[TASK TO COMPLETE]
Copy out exactly the stretch of the listing below that begins at the line containing "Task: Open the IMDb Menu hamburger" and ends at the line containing "Image resolution: width=1512", and copy nothing outside it.

[DATA EXTRACT]
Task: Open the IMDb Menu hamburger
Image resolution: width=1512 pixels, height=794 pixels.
---
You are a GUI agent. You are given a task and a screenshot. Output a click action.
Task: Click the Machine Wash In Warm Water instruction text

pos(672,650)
--
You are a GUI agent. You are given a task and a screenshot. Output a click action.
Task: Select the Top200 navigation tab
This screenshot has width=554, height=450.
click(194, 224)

[SOLUTION BELOW]
Task: Open the IMDb Menu hamburger
Image resolution: width=1512 pixels, height=794 pixels.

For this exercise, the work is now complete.